Who invented witches? We are not the witches imagined by frightened men with torches in their hands and guilt in their eyes. Those witches did not exist, they were conjured by the same accusers who invented them. Those women were the marginalized, the ostracized, the poor, the sick, the widowed and the strong women who couldn’t accept the position that was assigned to them. These women were falsely accused and tortured for confessions of crimes they never committed. The so called witches were not in league with the devil, they didn’t attend night time sabbaths, they didn’t eat babies. It was never the accused witches anyone should have been afraid of, it was the accusers, the perverts who imagined the existence of witches into being and saw women as a threat first to Christianity and then to the state itself. Witchcraft became a crime of treason against the government.
The reclamation of witchcraft, claiming to be a witch can cause you to be outcast today. Is it a plus to stand up and be an outcast for a cause? Maybe? Some witches, I have heard, like the power of “scaring people” who are afraid of women of witches, and honestly if I was being attacked I would invoke witchcraft and use it as a power to try to scare off my attackers. But the thirst for “power” is not me, I don’t need that and I don’t need to be considered different or “weird”. I do enjoy doing everything “witches” are associated with – crystals, spells, essential oils, astrology, herbs and the aesthetic – but by themselves they don’t need to be associated with witches either. I am not interested in demons, conjuring demons, ouija boards etc at all. I do like the idea of standing on “the other team” away from Abrahamic religions and standing up FOR women and giving them other options. The witch hunts were all driven by driving out heresy, I do accept that I would be considered a heretic. I do feel the need to legitimatize witchcraft because it is legitimate.
Witches of the Why stand against our oppressors, we don’t accept a status that was assigned to us thousands of years ago.

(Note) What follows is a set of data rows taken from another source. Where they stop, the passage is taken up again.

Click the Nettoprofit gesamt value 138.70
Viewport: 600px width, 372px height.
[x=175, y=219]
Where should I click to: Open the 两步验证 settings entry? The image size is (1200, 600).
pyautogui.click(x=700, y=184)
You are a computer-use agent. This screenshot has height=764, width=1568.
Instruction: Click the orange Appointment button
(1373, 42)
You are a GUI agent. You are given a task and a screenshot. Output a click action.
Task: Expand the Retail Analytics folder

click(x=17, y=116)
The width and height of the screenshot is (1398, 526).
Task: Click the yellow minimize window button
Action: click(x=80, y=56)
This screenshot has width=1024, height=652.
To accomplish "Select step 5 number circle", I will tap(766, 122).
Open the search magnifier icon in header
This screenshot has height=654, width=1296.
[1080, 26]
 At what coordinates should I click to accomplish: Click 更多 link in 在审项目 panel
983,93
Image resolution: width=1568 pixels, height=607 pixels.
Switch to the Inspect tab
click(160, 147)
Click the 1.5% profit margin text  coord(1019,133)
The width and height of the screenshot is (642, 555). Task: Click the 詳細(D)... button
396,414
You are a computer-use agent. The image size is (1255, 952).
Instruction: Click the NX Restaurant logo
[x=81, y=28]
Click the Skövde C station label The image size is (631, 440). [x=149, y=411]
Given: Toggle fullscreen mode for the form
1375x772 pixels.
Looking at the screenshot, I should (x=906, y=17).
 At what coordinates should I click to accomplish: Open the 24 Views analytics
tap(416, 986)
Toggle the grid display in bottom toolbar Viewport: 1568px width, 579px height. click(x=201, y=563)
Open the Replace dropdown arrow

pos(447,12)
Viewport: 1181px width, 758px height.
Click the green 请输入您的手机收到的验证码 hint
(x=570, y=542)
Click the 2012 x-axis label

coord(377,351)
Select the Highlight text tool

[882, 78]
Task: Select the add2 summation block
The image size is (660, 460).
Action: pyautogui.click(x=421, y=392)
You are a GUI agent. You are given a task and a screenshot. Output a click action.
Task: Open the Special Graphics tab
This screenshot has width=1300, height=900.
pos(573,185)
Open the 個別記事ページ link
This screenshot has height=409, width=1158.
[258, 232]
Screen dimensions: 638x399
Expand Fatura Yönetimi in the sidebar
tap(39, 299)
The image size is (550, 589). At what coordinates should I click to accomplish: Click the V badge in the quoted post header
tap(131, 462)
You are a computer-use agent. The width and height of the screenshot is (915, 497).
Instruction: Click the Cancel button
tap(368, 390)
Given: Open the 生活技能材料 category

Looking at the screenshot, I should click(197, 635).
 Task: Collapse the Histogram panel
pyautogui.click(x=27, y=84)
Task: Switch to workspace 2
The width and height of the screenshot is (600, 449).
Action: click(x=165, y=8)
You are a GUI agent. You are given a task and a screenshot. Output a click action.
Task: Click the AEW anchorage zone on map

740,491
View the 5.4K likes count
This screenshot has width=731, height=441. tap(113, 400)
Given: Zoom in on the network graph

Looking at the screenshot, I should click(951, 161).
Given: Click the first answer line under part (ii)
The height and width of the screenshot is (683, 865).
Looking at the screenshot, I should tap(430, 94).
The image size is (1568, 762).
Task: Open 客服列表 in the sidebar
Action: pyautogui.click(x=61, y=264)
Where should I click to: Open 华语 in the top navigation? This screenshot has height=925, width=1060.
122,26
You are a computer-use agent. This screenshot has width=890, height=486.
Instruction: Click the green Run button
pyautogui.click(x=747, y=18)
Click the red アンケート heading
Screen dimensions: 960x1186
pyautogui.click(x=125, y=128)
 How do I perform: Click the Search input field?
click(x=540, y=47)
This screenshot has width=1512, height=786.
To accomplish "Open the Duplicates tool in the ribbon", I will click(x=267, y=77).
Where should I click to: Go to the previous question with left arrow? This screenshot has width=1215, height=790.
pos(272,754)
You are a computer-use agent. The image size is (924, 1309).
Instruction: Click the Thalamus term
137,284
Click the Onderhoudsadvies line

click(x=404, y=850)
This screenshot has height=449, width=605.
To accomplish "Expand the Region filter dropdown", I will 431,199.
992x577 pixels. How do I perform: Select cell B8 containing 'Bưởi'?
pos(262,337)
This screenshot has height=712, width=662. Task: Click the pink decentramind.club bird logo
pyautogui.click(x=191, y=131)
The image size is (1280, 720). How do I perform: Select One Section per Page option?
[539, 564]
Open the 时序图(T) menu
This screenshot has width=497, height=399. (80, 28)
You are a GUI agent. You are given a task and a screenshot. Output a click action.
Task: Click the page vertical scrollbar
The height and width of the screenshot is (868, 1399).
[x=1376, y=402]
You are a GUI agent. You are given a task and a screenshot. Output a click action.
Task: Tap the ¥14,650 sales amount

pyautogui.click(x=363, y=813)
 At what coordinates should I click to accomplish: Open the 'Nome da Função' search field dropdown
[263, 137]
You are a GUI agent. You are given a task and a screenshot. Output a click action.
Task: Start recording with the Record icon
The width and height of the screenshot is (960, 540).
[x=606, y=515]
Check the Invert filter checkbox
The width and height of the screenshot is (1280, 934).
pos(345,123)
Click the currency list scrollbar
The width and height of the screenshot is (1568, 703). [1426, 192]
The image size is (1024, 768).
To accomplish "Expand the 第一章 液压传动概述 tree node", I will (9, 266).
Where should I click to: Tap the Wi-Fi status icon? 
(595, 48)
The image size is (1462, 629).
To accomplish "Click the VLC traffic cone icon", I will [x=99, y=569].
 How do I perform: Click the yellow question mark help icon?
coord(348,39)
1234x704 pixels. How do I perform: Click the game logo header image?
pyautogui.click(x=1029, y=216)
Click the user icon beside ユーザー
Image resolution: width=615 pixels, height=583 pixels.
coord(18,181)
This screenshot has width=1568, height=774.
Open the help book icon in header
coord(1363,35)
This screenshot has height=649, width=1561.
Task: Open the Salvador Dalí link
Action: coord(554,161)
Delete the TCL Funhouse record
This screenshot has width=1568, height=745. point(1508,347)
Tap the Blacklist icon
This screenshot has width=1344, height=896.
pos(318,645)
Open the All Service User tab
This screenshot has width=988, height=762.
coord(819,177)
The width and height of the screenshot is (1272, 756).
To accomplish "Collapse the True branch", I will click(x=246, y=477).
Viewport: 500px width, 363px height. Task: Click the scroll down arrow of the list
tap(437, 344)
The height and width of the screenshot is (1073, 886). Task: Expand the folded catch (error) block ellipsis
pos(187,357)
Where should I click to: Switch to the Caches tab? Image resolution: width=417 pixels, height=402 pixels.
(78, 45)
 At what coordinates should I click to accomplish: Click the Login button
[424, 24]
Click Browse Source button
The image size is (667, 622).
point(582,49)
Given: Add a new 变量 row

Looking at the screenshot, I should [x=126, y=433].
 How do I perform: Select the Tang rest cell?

The culture then was different and we should not be allowing discrimination against women to happen today even in our Churches. So we stand in the face of fear, in the knowledge we may be considered outcasts because people today still don’t understand what it means to be a witch. We value our intuition, we seek knowledge and understanding of ourselves and we seek to rebuild the stereotype associated with witches.
And we know, witches are a force for good.
To be a Witch of the Sacred Why is to reclaim the sacred feminine intelligence that asks, What is true? What is kind? What endures? It is to stand in that knowing — calm, grounded, and luminous — without needing to prove, frighten, or convert.